> [PROVIDED DATA]
══════════

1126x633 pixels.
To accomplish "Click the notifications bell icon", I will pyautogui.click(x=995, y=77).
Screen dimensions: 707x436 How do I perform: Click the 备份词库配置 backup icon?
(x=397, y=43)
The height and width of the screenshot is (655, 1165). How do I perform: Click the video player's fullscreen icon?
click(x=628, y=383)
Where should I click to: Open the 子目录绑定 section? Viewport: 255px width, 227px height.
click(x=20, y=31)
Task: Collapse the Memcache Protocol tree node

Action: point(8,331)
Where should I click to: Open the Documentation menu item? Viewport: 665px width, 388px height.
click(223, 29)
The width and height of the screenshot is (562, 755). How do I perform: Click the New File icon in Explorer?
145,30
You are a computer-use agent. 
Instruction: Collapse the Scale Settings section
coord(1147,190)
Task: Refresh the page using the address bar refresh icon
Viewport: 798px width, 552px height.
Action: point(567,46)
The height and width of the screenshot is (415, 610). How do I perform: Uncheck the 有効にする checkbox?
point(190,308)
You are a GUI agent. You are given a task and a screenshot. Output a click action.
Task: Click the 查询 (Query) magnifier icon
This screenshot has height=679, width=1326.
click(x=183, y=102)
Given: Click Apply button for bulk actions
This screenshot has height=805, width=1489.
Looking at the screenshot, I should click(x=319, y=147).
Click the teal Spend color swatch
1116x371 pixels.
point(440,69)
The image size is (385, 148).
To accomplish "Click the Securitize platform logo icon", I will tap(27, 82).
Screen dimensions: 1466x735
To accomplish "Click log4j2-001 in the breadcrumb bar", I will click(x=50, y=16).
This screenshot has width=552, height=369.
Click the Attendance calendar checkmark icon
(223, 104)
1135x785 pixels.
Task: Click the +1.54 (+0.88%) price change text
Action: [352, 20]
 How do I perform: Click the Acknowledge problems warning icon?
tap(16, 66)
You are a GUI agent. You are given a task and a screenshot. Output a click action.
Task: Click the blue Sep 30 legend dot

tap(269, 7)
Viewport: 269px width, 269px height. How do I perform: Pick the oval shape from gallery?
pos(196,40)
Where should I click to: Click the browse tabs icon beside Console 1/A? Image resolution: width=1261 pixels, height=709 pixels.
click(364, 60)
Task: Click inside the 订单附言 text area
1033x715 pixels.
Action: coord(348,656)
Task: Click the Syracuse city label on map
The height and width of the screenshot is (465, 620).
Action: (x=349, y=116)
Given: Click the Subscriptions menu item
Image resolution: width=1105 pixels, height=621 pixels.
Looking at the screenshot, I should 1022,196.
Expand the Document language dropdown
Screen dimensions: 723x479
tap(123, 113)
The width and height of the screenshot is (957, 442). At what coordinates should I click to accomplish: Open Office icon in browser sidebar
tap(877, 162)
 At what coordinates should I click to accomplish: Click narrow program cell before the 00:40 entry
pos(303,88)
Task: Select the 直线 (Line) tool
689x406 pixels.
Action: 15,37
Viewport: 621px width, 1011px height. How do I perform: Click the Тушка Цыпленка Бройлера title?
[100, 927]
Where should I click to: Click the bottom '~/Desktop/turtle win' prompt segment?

══════════

> [REQUIRED WORK] Top to bottom, the records above must be output exactly.

> [RESULT OF THIS TASK]
1126x633 pixels.
To accomplish "Click the notifications bell icon", I will pyautogui.click(x=995, y=77).
Screen dimensions: 707x436 How do I perform: Click the 备份词库配置 backup icon?
(x=397, y=43)
The height and width of the screenshot is (655, 1165). How do I perform: Click the video player's fullscreen icon?
click(x=628, y=383)
Where should I click to: Open the 子目录绑定 section? Viewport: 255px width, 227px height.
click(x=20, y=31)
Task: Collapse the Memcache Protocol tree node

Action: point(8,331)
Where should I click to: Open the Documentation menu item? Viewport: 665px width, 388px height.
click(223, 29)
The width and height of the screenshot is (562, 755). How do I perform: Click the New File icon in Explorer?
145,30
You are a computer-use agent. 
Instruction: Collapse the Scale Settings section
coord(1147,190)
Task: Refresh the page using the address bar refresh icon
Viewport: 798px width, 552px height.
Action: point(567,46)
The height and width of the screenshot is (415, 610). How do I perform: Uncheck the 有効にする checkbox?
point(190,308)
You are a GUI agent. You are given a task and a screenshot. Output a click action.
Task: Click the 查询 (Query) magnifier icon
This screenshot has height=679, width=1326.
click(x=183, y=102)
Given: Click Apply button for bulk actions
This screenshot has height=805, width=1489.
Looking at the screenshot, I should click(x=319, y=147).
Click the teal Spend color swatch
1116x371 pixels.
point(440,69)
The image size is (385, 148).
To accomplish "Click the Securitize platform logo icon", I will tap(27, 82).
Screen dimensions: 1466x735
To accomplish "Click log4j2-001 in the breadcrumb bar", I will click(x=50, y=16).
This screenshot has width=552, height=369.
Click the Attendance calendar checkmark icon
(223, 104)
1135x785 pixels.
Task: Click the +1.54 (+0.88%) price change text
Action: [352, 20]
 How do I perform: Click the Acknowledge problems warning icon?
tap(16, 66)
You are a GUI agent. You are given a task and a screenshot. Output a click action.
Task: Click the blue Sep 30 legend dot

tap(269, 7)
Viewport: 269px width, 269px height. How do I perform: Pick the oval shape from gallery?
pos(196,40)
Where should I click to: Click the browse tabs icon beside Console 1/A? Image resolution: width=1261 pixels, height=709 pixels.
click(364, 60)
Task: Click inside the 订单附言 text area
1033x715 pixels.
Action: coord(348,656)
Task: Click the Syracuse city label on map
The height and width of the screenshot is (465, 620).
Action: (x=349, y=116)
Given: Click the Subscriptions menu item
Image resolution: width=1105 pixels, height=621 pixels.
Looking at the screenshot, I should 1022,196.
Expand the Document language dropdown
Screen dimensions: 723x479
tap(123, 113)
The width and height of the screenshot is (957, 442). At what coordinates should I click to accomplish: Open Office icon in browser sidebar
tap(877, 162)
 At what coordinates should I click to accomplish: Click narrow program cell before the 00:40 entry
pos(303,88)
Task: Select the 直线 (Line) tool
689x406 pixels.
Action: 15,37
Viewport: 621px width, 1011px height. How do I perform: Click the Тушка Цыпленка Бройлера title?
[100, 927]
Where should I click to: Click the bottom '~/Desktop/turtle win' prompt segment?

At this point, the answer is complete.